## [PAGE TEXT]
Rena: Or miscarriage, right?
Teresa: Exactly. That's the other possibility is that could implant and result in an early pregnancy loss having extra or missing chromosomes. So chromosomes are the structures that hold all of those genes that we were talking about, each chromosome has hundreds to thousands of genes on it. So if you're suddenly having extra or missing of hundreds to thousands of genes that your body needs, it’s, the body's really sensitive to that, you know it wants to have exactly two of each gene, and if so, having that many missing is usually incompatible with life and the body knows that so that's why we see pregnancy failing to occur or early losses. There are a couple of chromosome abnormalities that can make it further into pregnancy though. Down syndrome is the one that most people have heard of. We can also see two different conditions called trisomy 13 and 18 that could make it to live birth but those are usually very severe individuals. They pass away shortly after birth with those. So you know what we're what we can do now is if we have embryos in the lab. So let's say again, same patient I was talking about earlier. You know, mid to late thirties, we have six embryos from them sitting in the lab in front of us. We could say, Okay, these three are the ones that we should avoid for pregnancy. These are the 50% abnormal and these are the ones that are normal, they could become viable pregnancies. These are the ones to use for embryo transfers.
Dara: By saying the word normal, does that mean that they still may have some things, but overall, it's still, the percentage is higher?
Teresa: Thank you, yes. So when I'm talking about normal and saying chromosomally normal, that process PGT-A does not zoom in to look at the genes on the chromosomes. We’ll talk about that in a second. That's a different type of PGT. So it's overall just looking and chromosomes. Obviously, any pregnancy still has there's in any pregnancy regardless of how much screening we've got ahead of time there's always a risk of random birth defects: autism, intellectual disabilities. A lot of those things don't have specific genetic causes, and you can't screen for them ahead of time. But by doing the PGT-A we are significantly reducing the chance of failed implantation, pregnancy loss or the birth of a child with a chromosomal abnormality.
Rena: So it seems like, and I think it sounds like these days this is recommended to most people that walk through this door?

## [DATA PROVIDED]
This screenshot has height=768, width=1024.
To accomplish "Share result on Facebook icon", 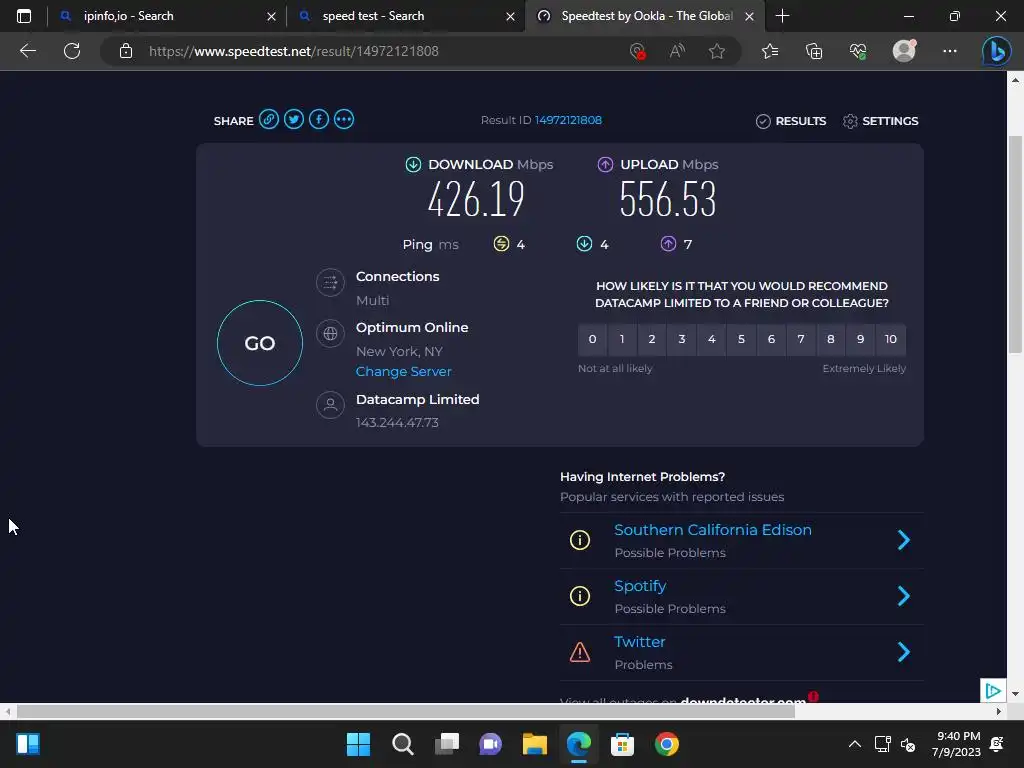I will click(319, 120).
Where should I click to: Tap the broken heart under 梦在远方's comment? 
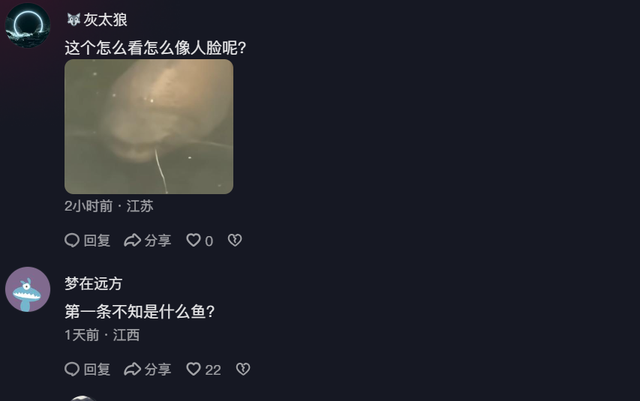[243, 369]
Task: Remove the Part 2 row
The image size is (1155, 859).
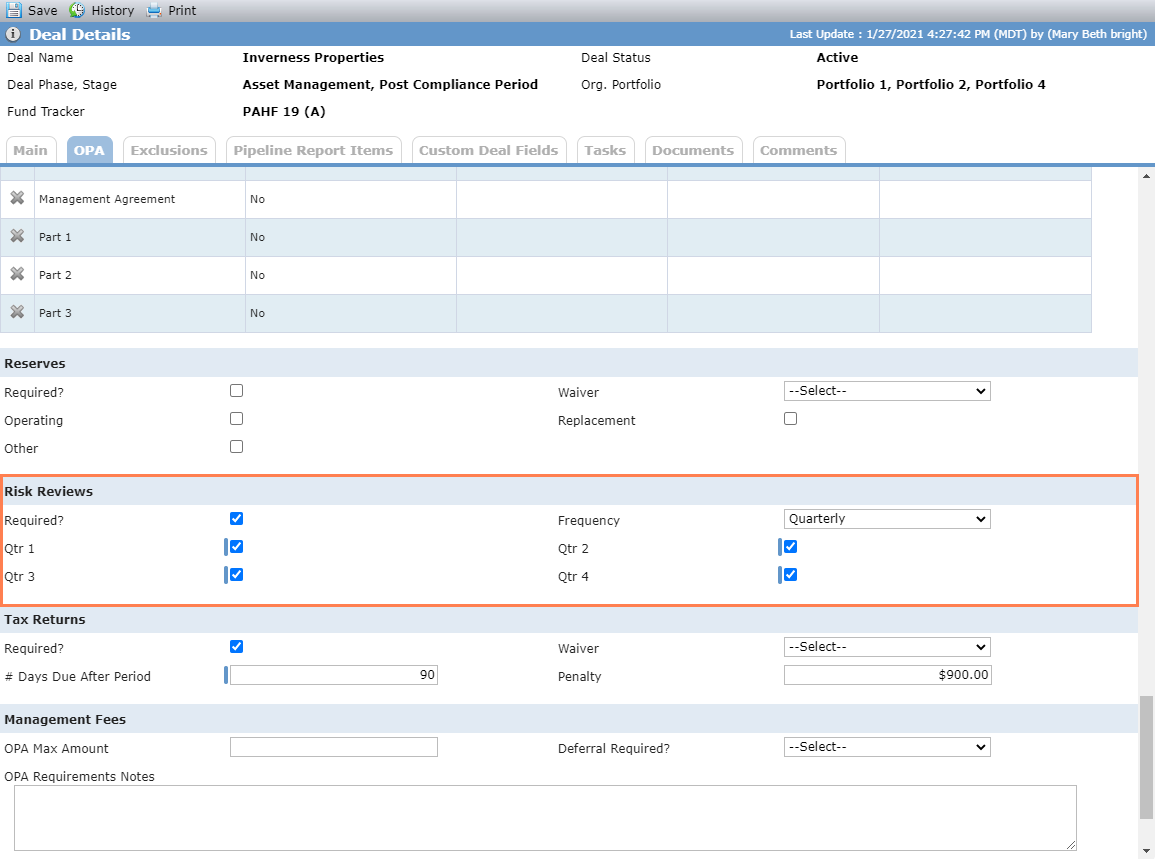Action: (17, 274)
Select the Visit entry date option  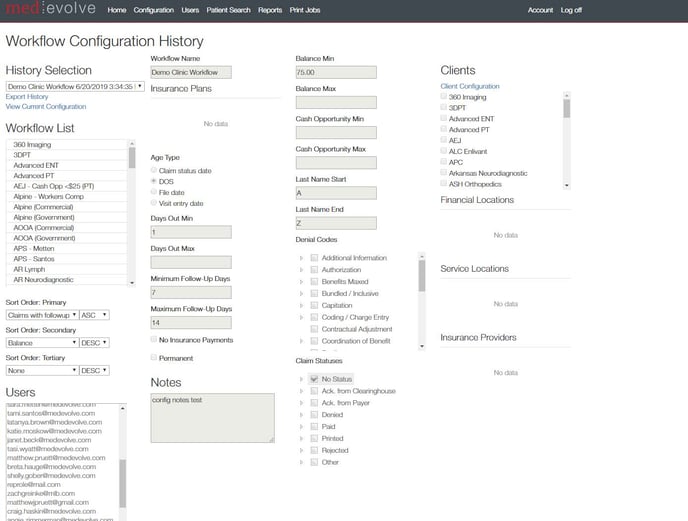click(x=154, y=202)
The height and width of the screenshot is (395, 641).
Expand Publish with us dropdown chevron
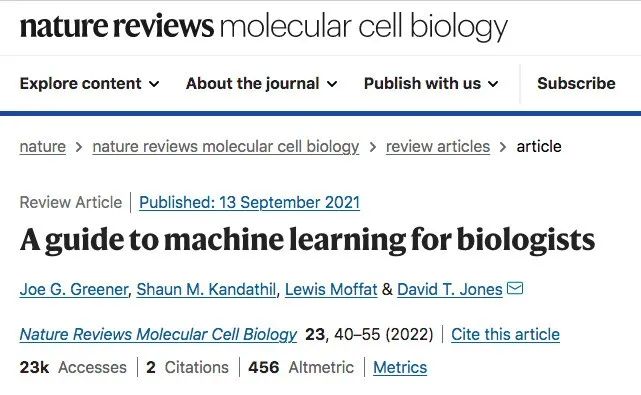pyautogui.click(x=493, y=84)
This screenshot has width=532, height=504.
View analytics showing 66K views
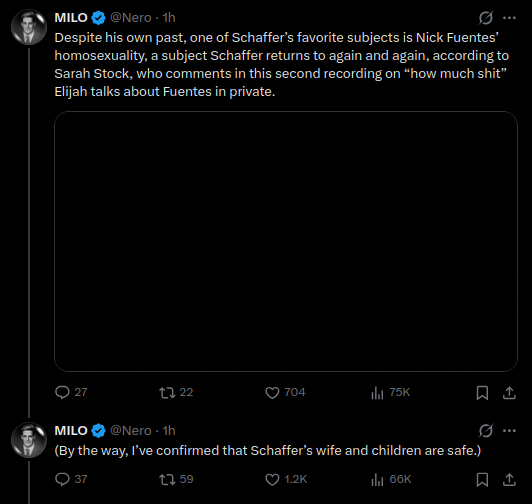[x=391, y=479]
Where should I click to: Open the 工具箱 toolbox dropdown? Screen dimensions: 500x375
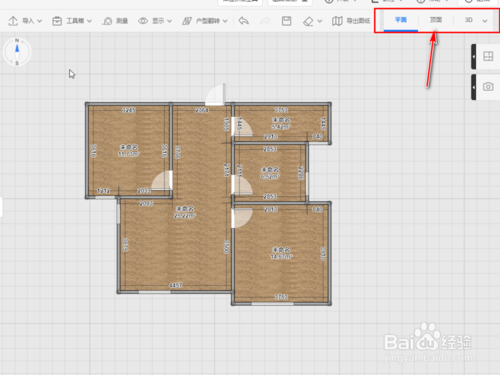click(72, 21)
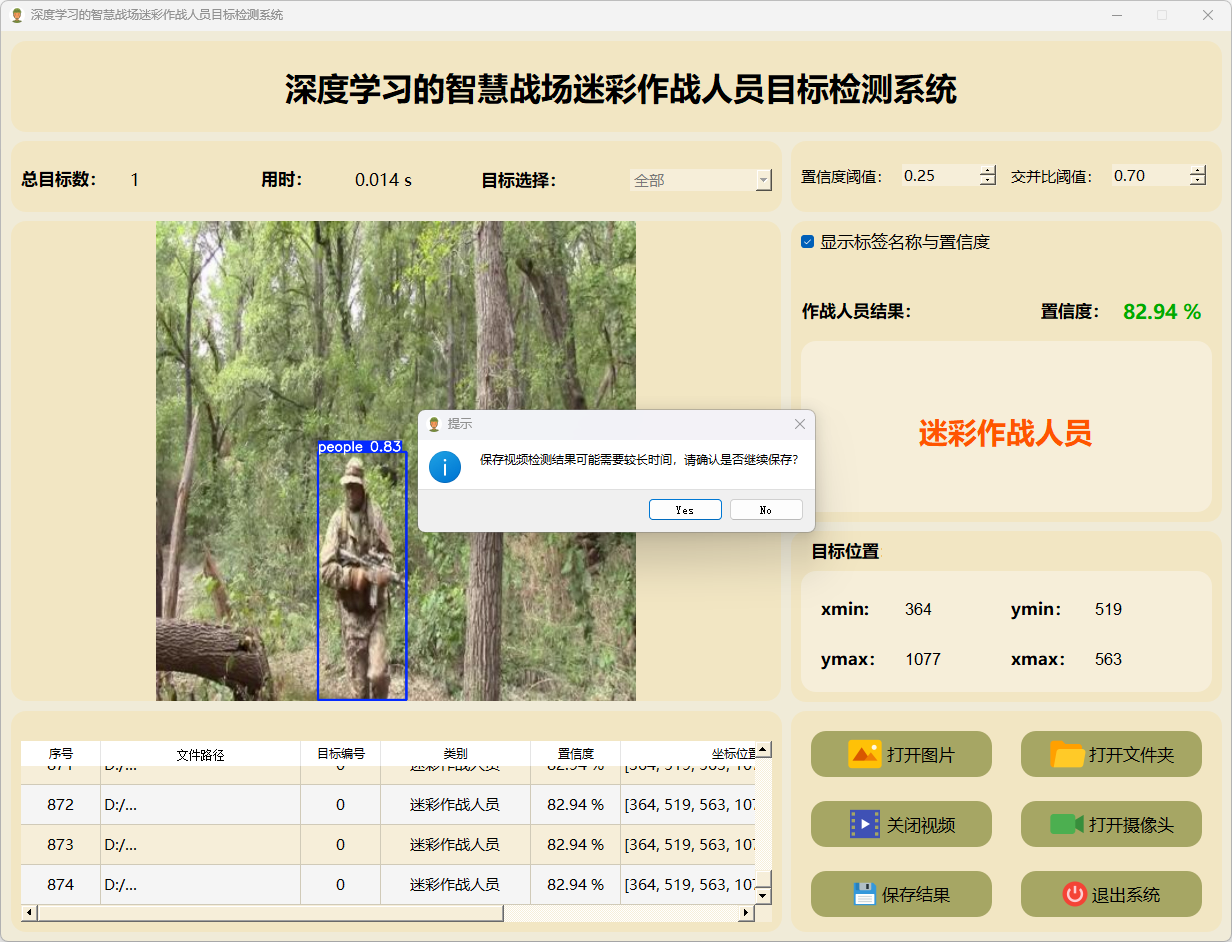Image resolution: width=1232 pixels, height=942 pixels.
Task: Click the 置信度 column header in table
Action: tap(575, 754)
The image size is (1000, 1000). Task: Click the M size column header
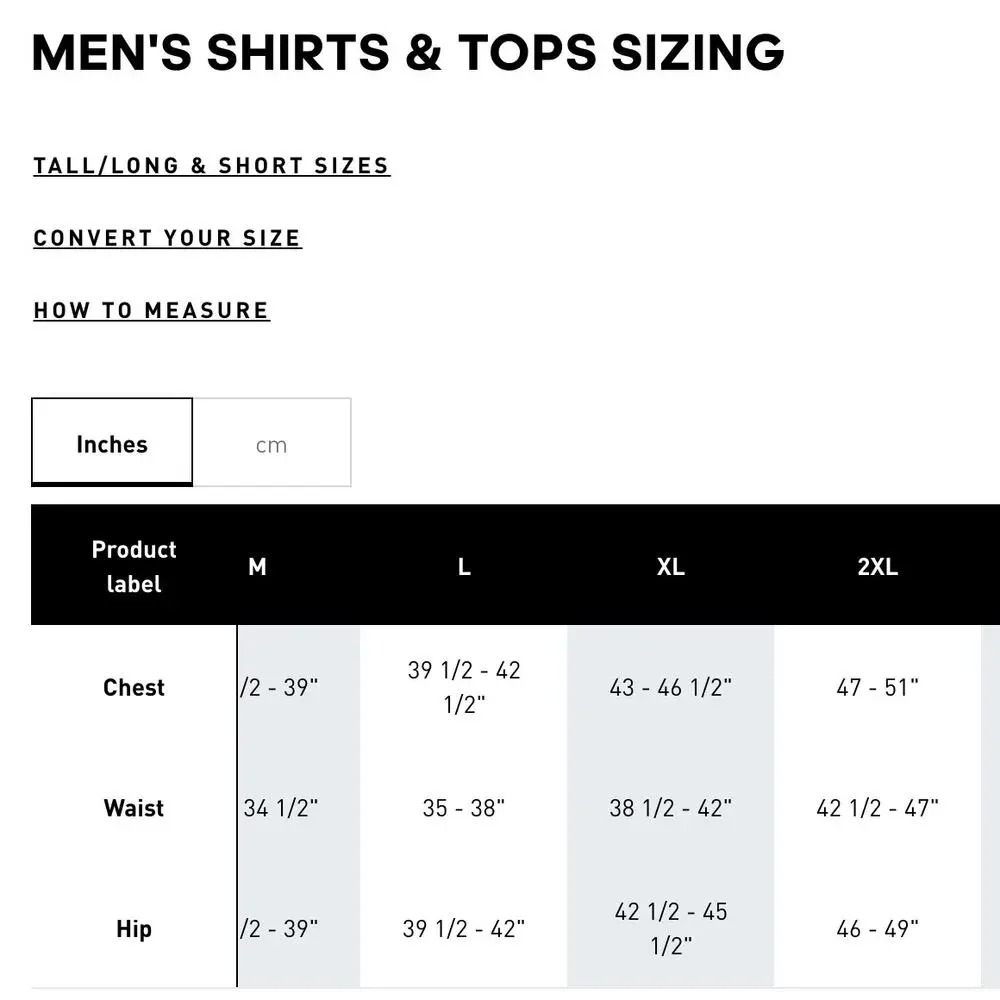coord(257,567)
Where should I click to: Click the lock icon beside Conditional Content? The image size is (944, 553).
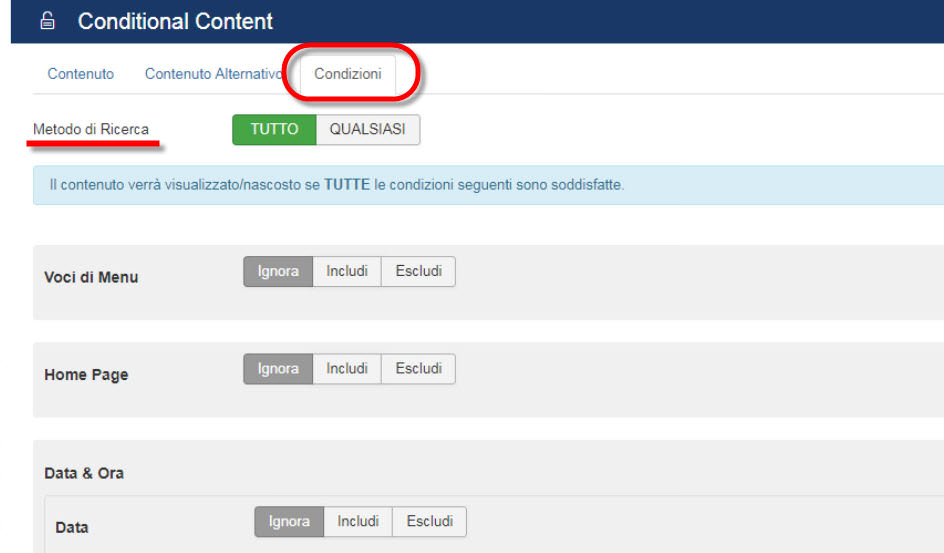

## [WORK REQUIRED]
Reproduce the part of the conversation on embryo testing that opens with the words containing "Teresa: Thank you, yes." and closes with "through this door?", renaming "PGT-A" as "embryo screening". The records that accompany the conversation are separate material.

## [WRITTEN RESPONSE]
Teresa: Thank you, yes. So when I'm talking about normal and saying chromosomally normal, that process embryo screening does not zoom in to look at the genes on the chromosomes. We’ll talk about that in a second. That's a different type of PGT. So it's overall just looking and chromosomes. Obviously, any pregnancy still has there's in any pregnancy regardless of how much screening we've got ahead of time there's always a risk of random birth defects: autism, intellectual disabilities. A lot of those things don't have specific genetic causes, and you can't screen for them ahead of time. But by doing the embryo screening we are significantly reducing the chance of failed implantation, pregnancy loss or the birth of a child with a chromosomal abnormality.
Rena: So it seems like, and I think it sounds like these days this is recommended to most people that walk through this door?